Six TV (alternately referred to as Channel 6 – The Oxford Channel; previously The Oxford Channel) was the sixth free to air terrestrial television channel in the United Kingdom, broadcasting to Oxford and Southampton. It was the final analogue network to be launched after BBC One, BBC Two, ITV, Channel 4 and Channel 5. It operated under a set of restricted television service licences, broadcasting on UHF channel 47 in Oxford and channel 29 in Southampton. It was owned by Oxford Broadcasting, who launched the channel in 1999; the company was sold to Milestone Group in 2001, who closed all operations by April 2009.

==Launch and expansion==

Alternate logo for Six TV

Oxford Broadcasting was founded in 1998 by Debora and Thomas Harding, who both had worked at Oxford-based video production company Undercurrents. They obtained a local television licence, raised the capital to launch the station, set up a broadcast studio in an old nuclear bunker on Woodstock Road, and hired over 60 staff. From the beginning, the channel focused on local stories, particularly sports, business, arts, music and politics.

The Oxford Channel was launched on 6 June 1999. Within a few months, the station's programming had built a considerable following: over 25% of the potential audience of 500,000 watched each week. Advertising for the station was produced by Tom, Dick and Debbie Productions, founded by Debora & Thomas Harding and Richard Lewis.

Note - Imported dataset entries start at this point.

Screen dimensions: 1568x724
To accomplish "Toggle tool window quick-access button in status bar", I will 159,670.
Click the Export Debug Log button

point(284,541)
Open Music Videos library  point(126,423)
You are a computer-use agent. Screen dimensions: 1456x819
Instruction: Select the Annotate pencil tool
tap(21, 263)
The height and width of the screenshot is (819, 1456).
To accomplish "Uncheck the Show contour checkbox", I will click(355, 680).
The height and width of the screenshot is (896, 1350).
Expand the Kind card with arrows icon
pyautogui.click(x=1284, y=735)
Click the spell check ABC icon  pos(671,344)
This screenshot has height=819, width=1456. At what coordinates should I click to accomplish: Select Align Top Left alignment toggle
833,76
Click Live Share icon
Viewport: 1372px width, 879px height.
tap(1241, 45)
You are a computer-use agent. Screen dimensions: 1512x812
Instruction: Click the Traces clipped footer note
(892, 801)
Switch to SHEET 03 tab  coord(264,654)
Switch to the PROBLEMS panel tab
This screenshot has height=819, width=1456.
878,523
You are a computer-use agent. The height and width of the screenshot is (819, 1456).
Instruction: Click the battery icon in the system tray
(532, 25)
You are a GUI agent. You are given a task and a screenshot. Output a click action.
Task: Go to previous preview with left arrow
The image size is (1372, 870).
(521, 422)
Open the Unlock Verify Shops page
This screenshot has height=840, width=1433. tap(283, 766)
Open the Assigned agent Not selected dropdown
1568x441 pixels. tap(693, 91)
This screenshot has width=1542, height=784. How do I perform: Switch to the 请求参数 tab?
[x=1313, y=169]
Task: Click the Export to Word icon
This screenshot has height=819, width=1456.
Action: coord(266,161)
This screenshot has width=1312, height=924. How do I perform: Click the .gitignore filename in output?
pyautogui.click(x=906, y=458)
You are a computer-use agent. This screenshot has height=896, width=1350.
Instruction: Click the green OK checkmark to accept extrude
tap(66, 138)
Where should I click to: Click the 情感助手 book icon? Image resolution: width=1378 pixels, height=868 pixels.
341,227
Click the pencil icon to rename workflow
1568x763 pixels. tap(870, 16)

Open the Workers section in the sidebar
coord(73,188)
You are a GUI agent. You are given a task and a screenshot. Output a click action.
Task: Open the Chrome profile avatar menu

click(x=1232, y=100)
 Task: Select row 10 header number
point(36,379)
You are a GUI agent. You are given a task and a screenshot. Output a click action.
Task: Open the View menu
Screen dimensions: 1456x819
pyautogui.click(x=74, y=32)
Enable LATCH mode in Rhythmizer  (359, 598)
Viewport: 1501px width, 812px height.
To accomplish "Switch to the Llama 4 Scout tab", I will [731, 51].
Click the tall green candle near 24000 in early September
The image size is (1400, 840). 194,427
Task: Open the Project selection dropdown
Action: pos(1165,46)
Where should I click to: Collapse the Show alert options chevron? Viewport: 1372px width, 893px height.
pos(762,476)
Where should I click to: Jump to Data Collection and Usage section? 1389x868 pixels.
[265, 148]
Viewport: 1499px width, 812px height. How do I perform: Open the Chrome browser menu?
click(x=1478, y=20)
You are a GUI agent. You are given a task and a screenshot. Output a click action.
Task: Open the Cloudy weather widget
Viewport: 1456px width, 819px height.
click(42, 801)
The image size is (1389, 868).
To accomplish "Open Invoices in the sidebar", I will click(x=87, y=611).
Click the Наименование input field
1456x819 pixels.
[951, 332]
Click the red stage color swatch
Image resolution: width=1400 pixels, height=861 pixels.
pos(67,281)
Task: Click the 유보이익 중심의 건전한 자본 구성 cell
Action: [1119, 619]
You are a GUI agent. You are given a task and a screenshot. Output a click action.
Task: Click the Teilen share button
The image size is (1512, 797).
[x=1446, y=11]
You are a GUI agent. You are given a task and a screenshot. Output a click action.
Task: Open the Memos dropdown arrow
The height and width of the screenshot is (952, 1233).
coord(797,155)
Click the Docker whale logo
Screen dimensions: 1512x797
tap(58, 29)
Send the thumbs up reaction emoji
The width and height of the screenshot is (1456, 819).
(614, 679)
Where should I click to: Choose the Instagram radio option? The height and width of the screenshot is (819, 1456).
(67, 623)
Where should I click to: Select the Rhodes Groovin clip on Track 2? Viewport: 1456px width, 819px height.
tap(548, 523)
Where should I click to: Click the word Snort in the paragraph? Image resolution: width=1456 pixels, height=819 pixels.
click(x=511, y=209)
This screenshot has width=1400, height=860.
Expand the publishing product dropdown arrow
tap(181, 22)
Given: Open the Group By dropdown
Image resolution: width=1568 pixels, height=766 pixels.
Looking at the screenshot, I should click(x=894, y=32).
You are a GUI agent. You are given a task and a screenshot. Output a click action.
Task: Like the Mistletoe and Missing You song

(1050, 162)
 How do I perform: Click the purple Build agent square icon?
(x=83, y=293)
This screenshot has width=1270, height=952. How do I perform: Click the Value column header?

According to a Reuters Institute report, the channel "also had a strong training programme, made formal in 2000 through the Local Television Training company, that attracted government money to train unemployed young people from Oxford and taught them the skills of broadcast television. This scheme had a high success rate of placing trainees within the television industry."

In 2001, the board voted to sell the loss-making station and its operating company to Milestone Group. During this transition, most of the staff were laid off by Milestone, who also laid off the station's founders, though a small number of staff remained.

Milestone gained further licences to broadcast in Southampton, Fawley, Reading and Portsmouth in 2003 after the re-advertising of the four-year contracts, and renewed its contract to broadcast to Oxford. The station was re-branded as Six TV in anticipation of the launch of these services.

The channel broadcast a 24-hour service, seven days a week. Local programmes included a motoring show V6 presented by Chris Ford, an interactive music programme OX900, and wildlife series Wild, which was nominated for an RTS Award. It also introduced a children's section, local sports, and local news under the guidance of managing director, Nigel Taylor.

==Fate==
The channel's contract to broadcast was set to expire on 30 June 2007; however, Ofcom confirmed that all RSL licences would be extended until the 2012 digital switchover but gave no undertaking that a digital licence would be granted. Milestone concluded that the lack of certainty rendered the stations non-viable, and all channels had ceased broadcasting by April 2009, including the original Oxford channel.